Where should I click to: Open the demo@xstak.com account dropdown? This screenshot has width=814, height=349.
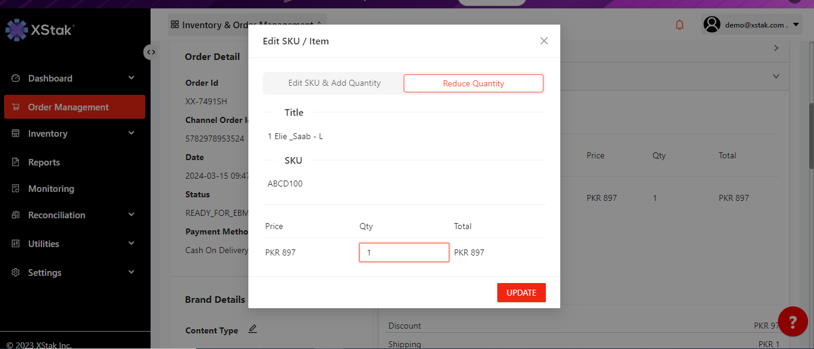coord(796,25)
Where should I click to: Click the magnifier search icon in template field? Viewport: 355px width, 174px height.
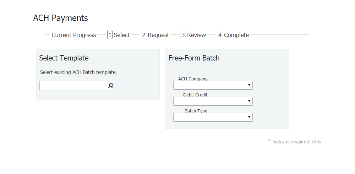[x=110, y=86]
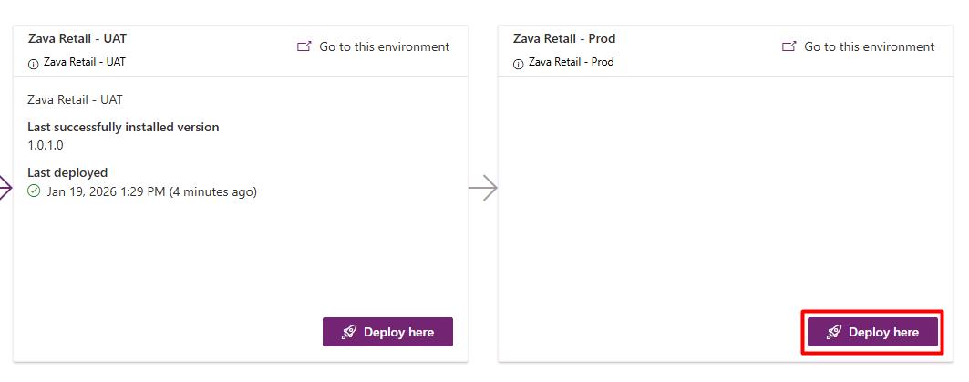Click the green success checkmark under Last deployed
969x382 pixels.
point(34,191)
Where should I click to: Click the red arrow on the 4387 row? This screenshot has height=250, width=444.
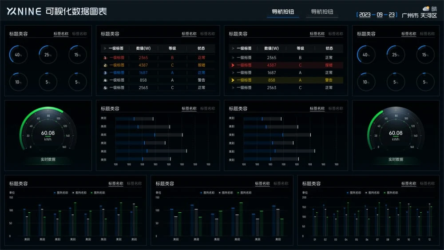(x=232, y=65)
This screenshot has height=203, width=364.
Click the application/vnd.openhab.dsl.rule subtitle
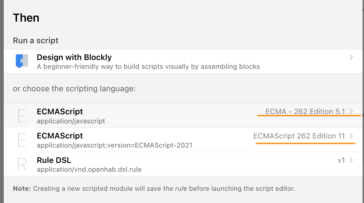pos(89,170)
========================================================================
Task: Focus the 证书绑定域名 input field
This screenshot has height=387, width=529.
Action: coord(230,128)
========================================================================
In the entries above, find the line with "Where should I click to: Open" and the line with "This screenshot has height=203, width=364.". Return exactly those lines and all the ones between them, pictures excluded.

◆ **OUTPUT**:
Where should I click to: Open the demo@xstak.com account dropdown? This screenshot has width=814, height=349.
coord(796,25)
Where should I click to: Click the magnifier search icon in template field? Viewport: 355px width, 174px height.
[x=110, y=86]
Click the green success checkmark under Last deployed
969x382 pixels.
point(34,191)
Where should I click to: Click the red arrow on the 4387 row? This screenshot has height=250, width=444.
(x=232, y=65)
This screenshot has height=203, width=364.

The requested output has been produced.